• _BRANO PROPOSTO_:
>>>>

Si chiamano allucinazioni ipnopompiche (allucinazioni del risveglio, contrapposte alle cosiddette allucinazioni ipnagogiche, che si verificano in fase di addormentamento). La perdita del controllo dell’attività muscolare (e, quindi, anche la conseguente sensazione di soffocamento) e le allucinazioni sono, evidentemente, fenomeni davvero inconsueti per chiunque.
Non è per niente sorprendente che nei secoli si sia cercato, comunque, di ricondurli a una sorta di “spiegazione” unitaria. Qualcosa che vediamo (allucinatoriamente) grava sul nostro petto fino a quasi soffocarci. Che poi siano diventate vecchie streghe, spiriti burloni o demoni rappresenta solo una variante della cultura e della religione in cui si è vissuti. Non a caso, in tempi di più diffusa laicità, i demoni e le streghe a volte diventano gli extraterrestri.
Nella realtà, il fenomeno è addirittura banale. Si tratta di parziali risvegli dalla fase REM del sonno. Una fase che, tra le altre cose, è caratterizzata da assenza di tono muscolare (quindi, paralisi) e da una frequente associazione con l’esperienza allucinatoria del sogno.

<<<<

• _QUESITI DA RISOLVERE_:
1: Rispondi a queste domande sul brano sulle allucinazioni ipnopompiche.
(a) In quale fase si verificano le allucinazioni ipnagogiche?
(b) In tempi di più diffusa laicità, che cosa diventano a volte i demoni e le streghe?
(c) Da che cosa è caratterizzata la fase REM del sonno?
2: Trascrivi alla lettera una parte del brano sulle allucinazioni ipnopompiche. Comincia dalle parole "Nella realtà, il" e fermati dopo "allucinatoria del sogno.".
3: Scrivi il seguito del brano sulle allucinazioni ipnopompiche, partendo dopo la sua ultima frase.
Le righe di dati non hanno alcun ruolo in questo lavoro.

(Voci di dati raccolte)
>>>>

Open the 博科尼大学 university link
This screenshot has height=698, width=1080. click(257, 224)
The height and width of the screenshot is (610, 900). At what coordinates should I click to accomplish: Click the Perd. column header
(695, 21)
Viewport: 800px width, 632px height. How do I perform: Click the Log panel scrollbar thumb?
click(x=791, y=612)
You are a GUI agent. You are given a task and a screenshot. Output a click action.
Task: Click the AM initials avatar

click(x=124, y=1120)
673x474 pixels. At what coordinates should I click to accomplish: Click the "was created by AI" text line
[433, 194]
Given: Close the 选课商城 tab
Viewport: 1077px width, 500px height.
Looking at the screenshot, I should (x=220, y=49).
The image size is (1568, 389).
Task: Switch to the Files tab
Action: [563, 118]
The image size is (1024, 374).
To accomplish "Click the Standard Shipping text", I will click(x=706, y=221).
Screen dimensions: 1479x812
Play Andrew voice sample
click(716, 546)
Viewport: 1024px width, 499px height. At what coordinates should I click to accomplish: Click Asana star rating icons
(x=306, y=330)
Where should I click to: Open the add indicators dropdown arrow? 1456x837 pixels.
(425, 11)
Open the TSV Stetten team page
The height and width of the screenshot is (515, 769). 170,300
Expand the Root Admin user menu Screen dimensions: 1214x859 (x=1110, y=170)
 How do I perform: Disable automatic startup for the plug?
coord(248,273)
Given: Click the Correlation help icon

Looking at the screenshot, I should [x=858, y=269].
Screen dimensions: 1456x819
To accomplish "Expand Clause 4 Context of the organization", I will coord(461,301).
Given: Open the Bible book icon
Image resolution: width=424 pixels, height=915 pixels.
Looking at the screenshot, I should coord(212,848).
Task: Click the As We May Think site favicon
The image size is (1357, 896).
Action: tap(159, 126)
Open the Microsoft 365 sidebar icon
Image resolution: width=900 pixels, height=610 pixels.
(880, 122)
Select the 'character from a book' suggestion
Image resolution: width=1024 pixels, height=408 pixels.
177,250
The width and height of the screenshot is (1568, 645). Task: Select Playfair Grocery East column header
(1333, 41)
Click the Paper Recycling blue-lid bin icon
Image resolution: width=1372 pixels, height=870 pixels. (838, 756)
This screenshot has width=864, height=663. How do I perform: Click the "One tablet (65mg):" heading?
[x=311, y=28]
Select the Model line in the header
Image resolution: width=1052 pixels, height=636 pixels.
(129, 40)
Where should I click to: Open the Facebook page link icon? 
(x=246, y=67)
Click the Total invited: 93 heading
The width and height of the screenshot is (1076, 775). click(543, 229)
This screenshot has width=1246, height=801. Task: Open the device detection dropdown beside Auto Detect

<<<<

• _LE TUE RISPOSTE_:
1:
(a) Le allucinazioni ipnagogiche si verificano in fase di addormentamento.
(b) I demoni e le streghe a volte diventano gli extraterrestri.
(c) La fase REM è caratterizzata da assenza di tono muscolare, quindi da paralisi. È inoltre caratterizzata da una frequente associazione con l'esperienza allucinatoria del sogno.

2:
Nella realtà, il fenomeno è addirittura banale. Si tratta di parziali risvegli dalla fase REM del sonno. Una fase che, tra le altre cose, è caratterizzata da assenza di tono muscolare (quindi, paralisi) e da una frequente associazione con l’esperienza allucinatoria del sogno.

3:
Quello che potrebbe essere chiamato un “incerto confine tra sonno e veglia”. Nel sonno, aspetti fondamentali del nostro funzionamento -per ovvie ragioni- si modificano. Questo riguarda, tra gli altri, respirazione, attività cognitiva, stato della muscolatura. Il ritorno alla veglia dovrebbe essere caratterizzato dal rispristino immediato del funzionamento usuale da svegli.
Ci possono essere dei piccoli ritardi in questo ripristino del funzionamento diurno. Tutti, con diversa intensità e frequenza, abbiamo sperimentato il fenomeno dell’inerzia del sonno, cioè il decrementato funzionamento nei primi minuti appena successivi al nostro risveglio. Ma, in questo caso, il solo-parziale ripristino delle funzioni tipiche della veglia determina solo una diminuita efficienza nelle diverse attività fisiche o mentali. Nel caso della paralisi del sonno, la dissociazione è più marcata. Si potrebbe dire che c’è uno stato della coscienza che ci fa sentire svegli, mentre il nostro corpo e la nostra mente manifestano ancora alcune caratteristiche dalla fase REM del sonno.
A qualcuno forse non farà piacere che un fenomeno inesplicabile come la paralisi del sonno perda l’aura di mistero che lo ha accompagnato per secoli. Continuo a pensare che dovrebbe essere proprio il contrario.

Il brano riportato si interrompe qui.